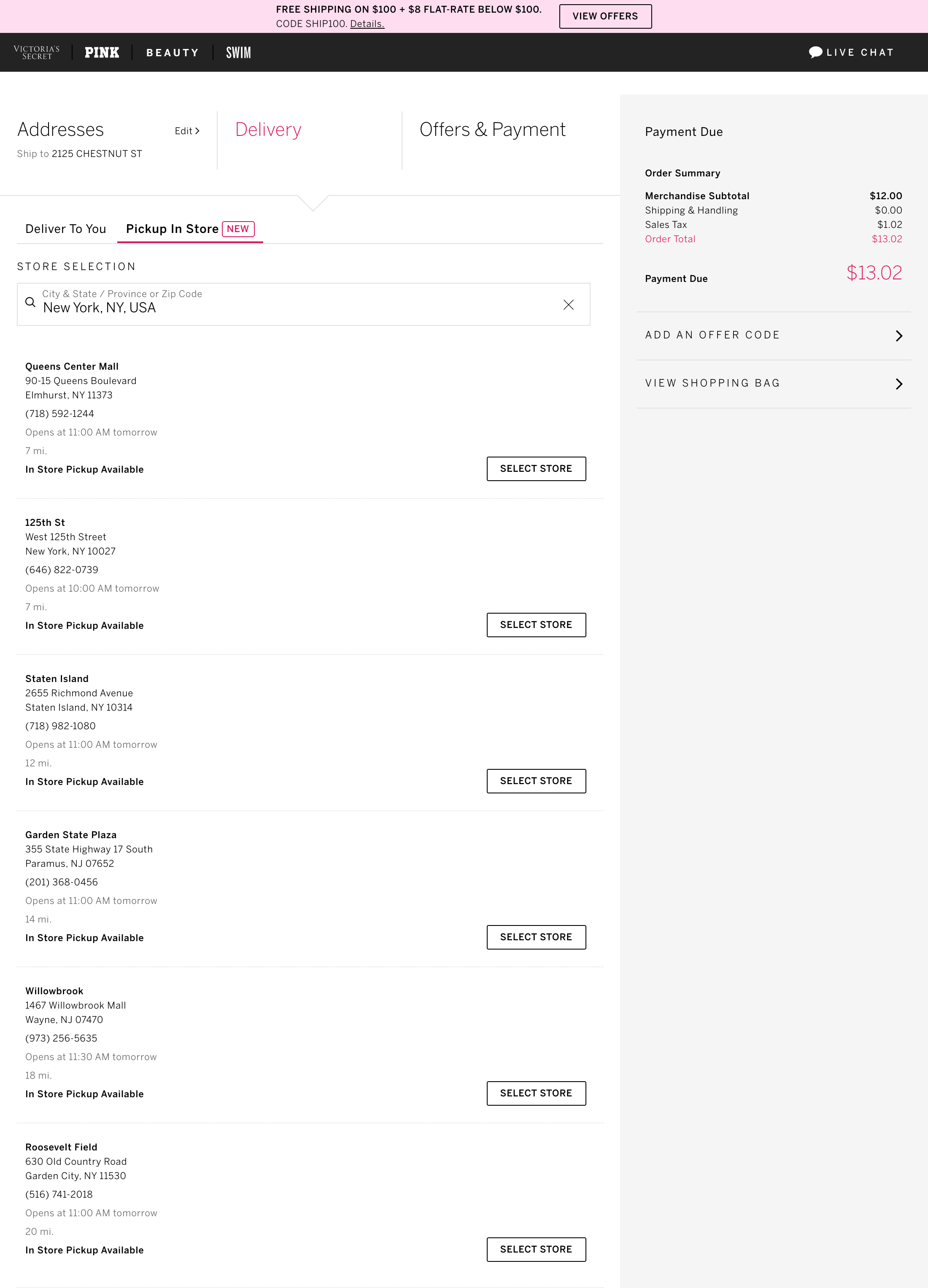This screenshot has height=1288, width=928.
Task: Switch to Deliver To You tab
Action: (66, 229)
...
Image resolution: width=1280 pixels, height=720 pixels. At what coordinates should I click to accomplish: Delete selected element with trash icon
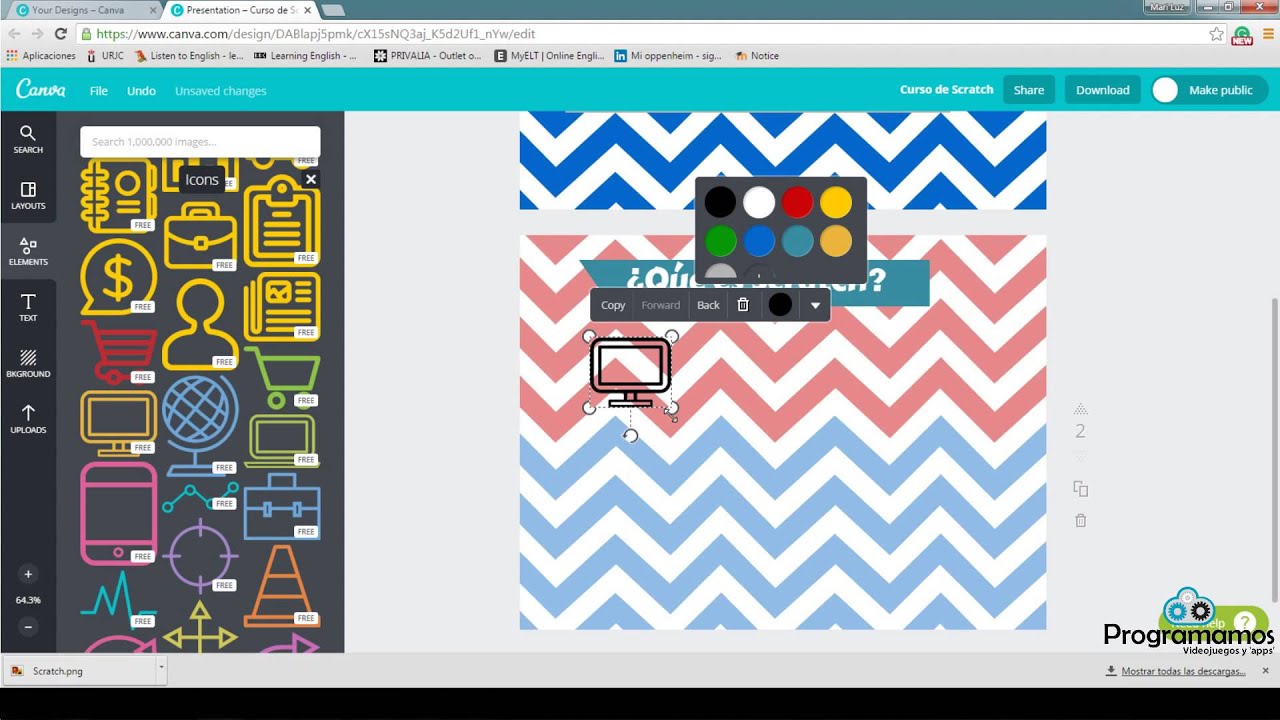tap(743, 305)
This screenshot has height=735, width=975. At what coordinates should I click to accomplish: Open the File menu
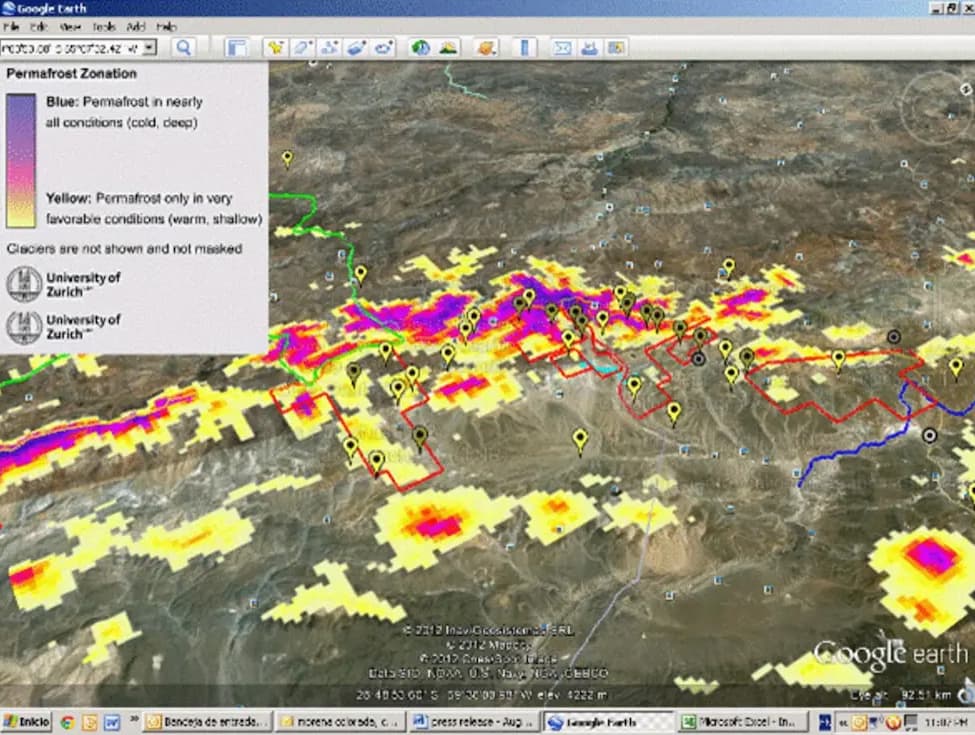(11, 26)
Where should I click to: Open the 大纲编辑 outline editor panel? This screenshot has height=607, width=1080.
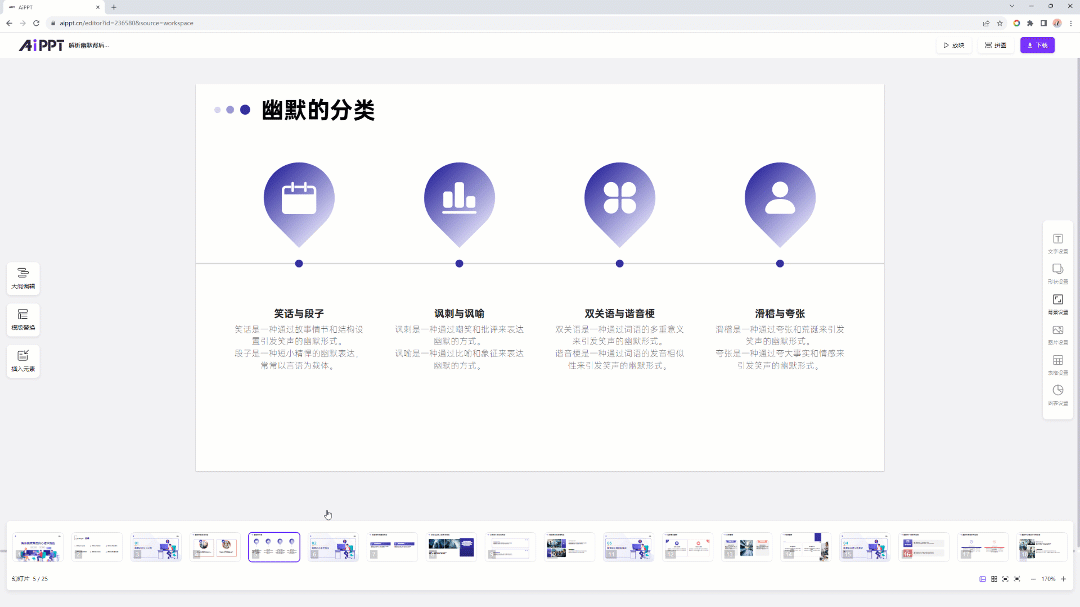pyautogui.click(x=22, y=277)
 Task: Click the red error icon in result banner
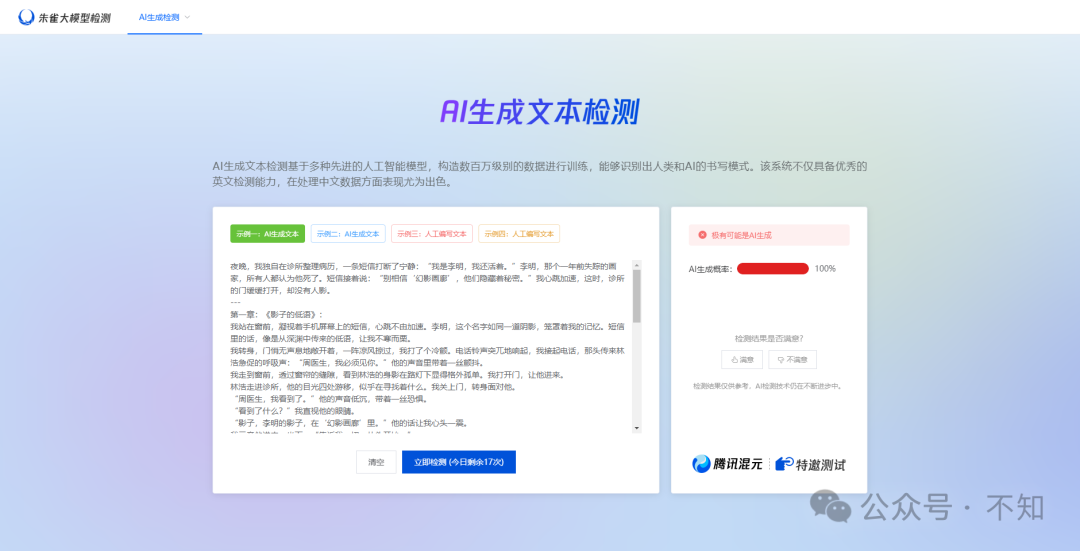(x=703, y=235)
* * *
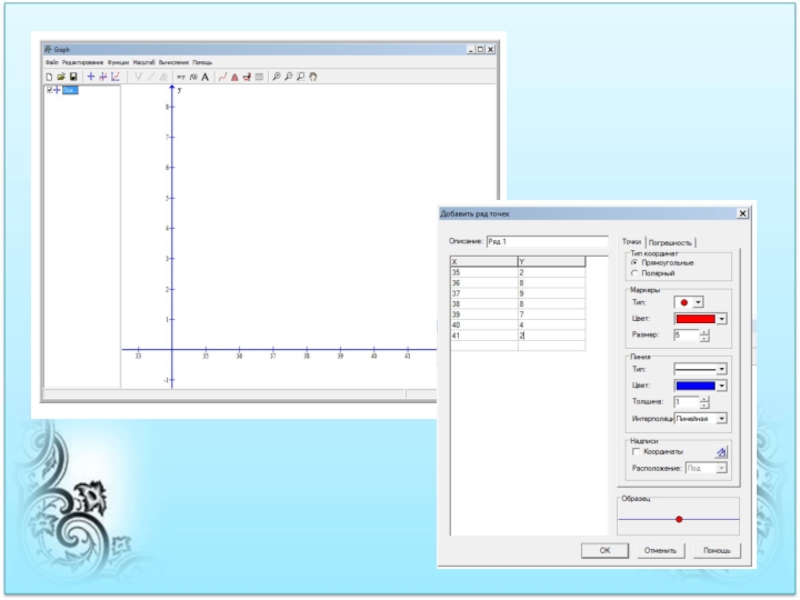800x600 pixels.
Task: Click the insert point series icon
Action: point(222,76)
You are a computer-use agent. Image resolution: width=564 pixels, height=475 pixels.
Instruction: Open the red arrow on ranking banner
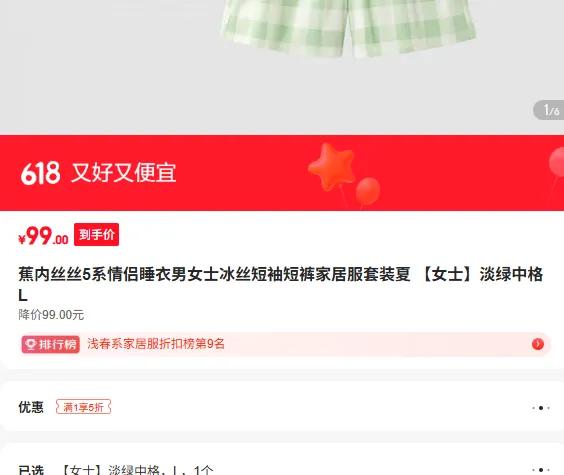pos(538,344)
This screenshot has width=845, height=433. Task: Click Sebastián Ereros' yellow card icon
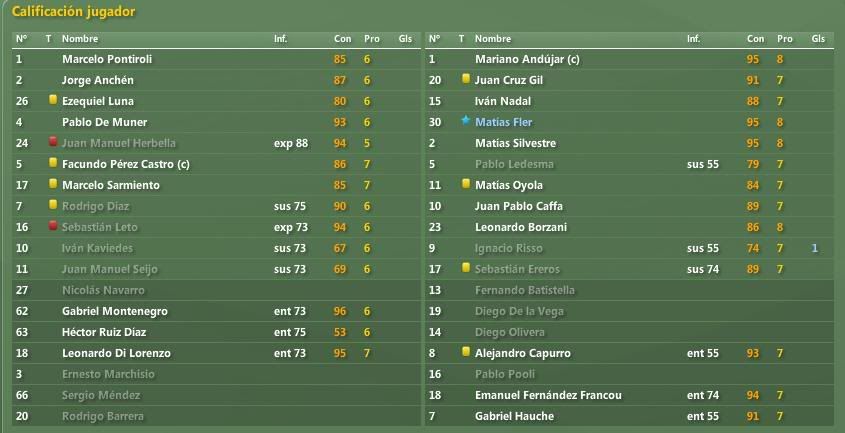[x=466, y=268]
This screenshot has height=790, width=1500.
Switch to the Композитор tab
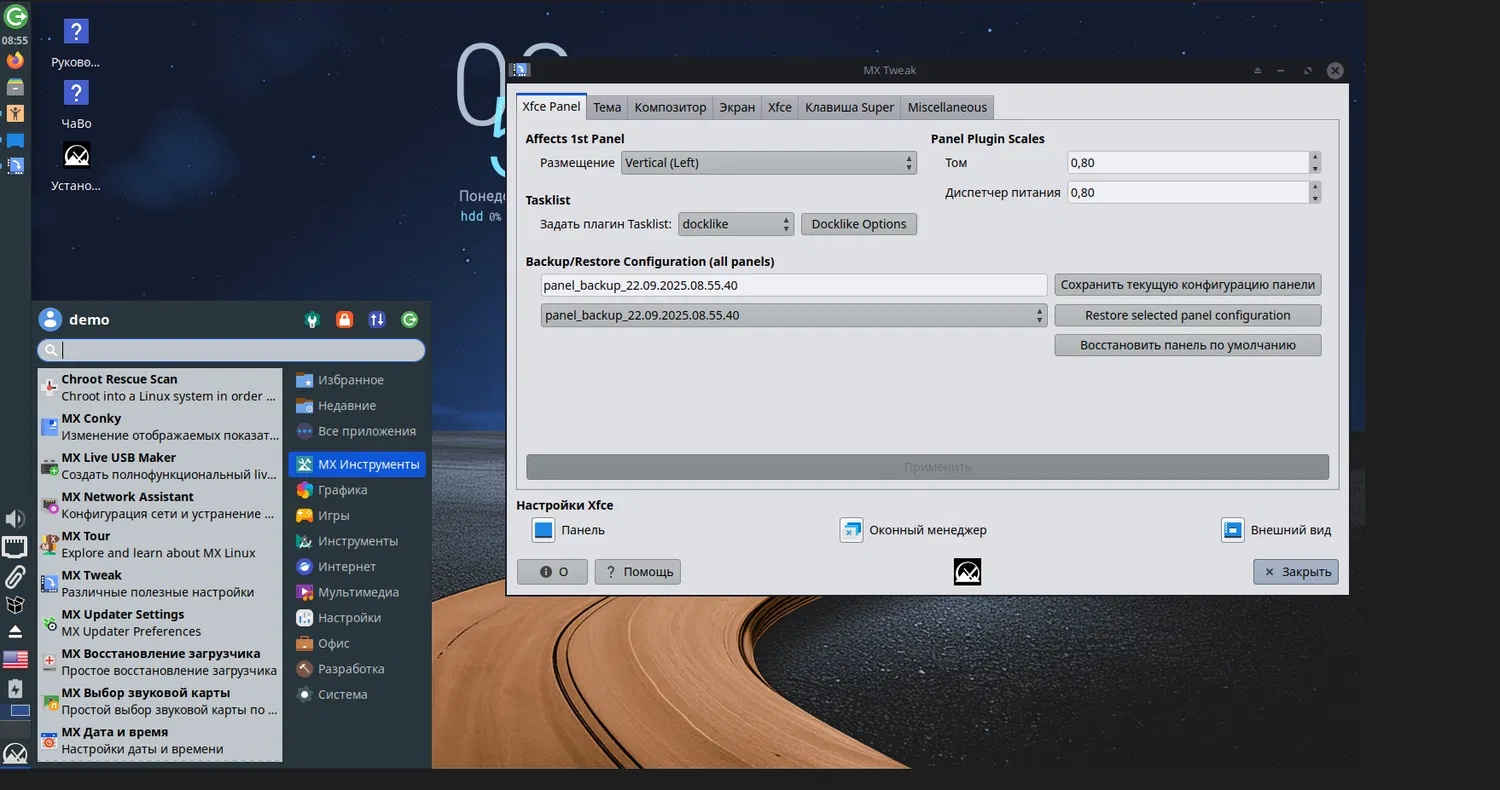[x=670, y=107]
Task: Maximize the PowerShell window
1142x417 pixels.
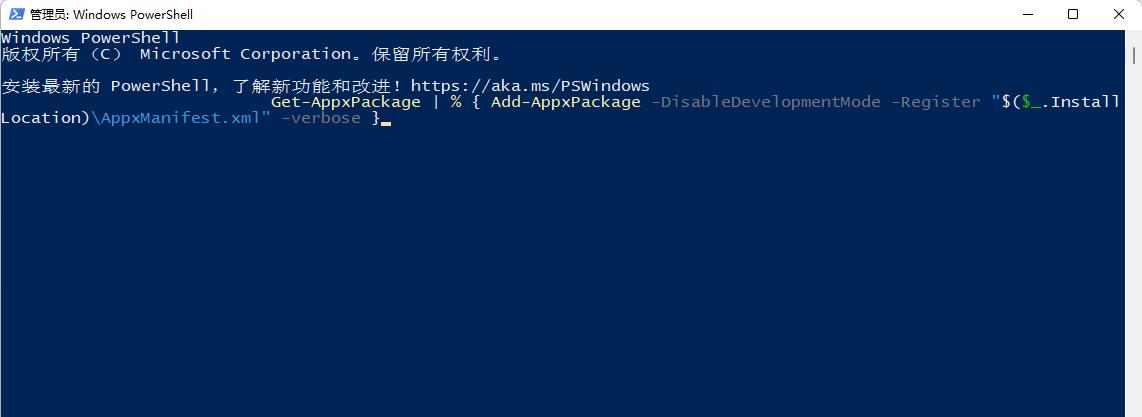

Work item >> Look above for the line holding "Task: Maximize the PowerShell window". Print it and every line after it, exactly, through the line holding "1142x417 pixels.".

Worked solution >>
Task: Maximize the PowerShell window
1142x417 pixels.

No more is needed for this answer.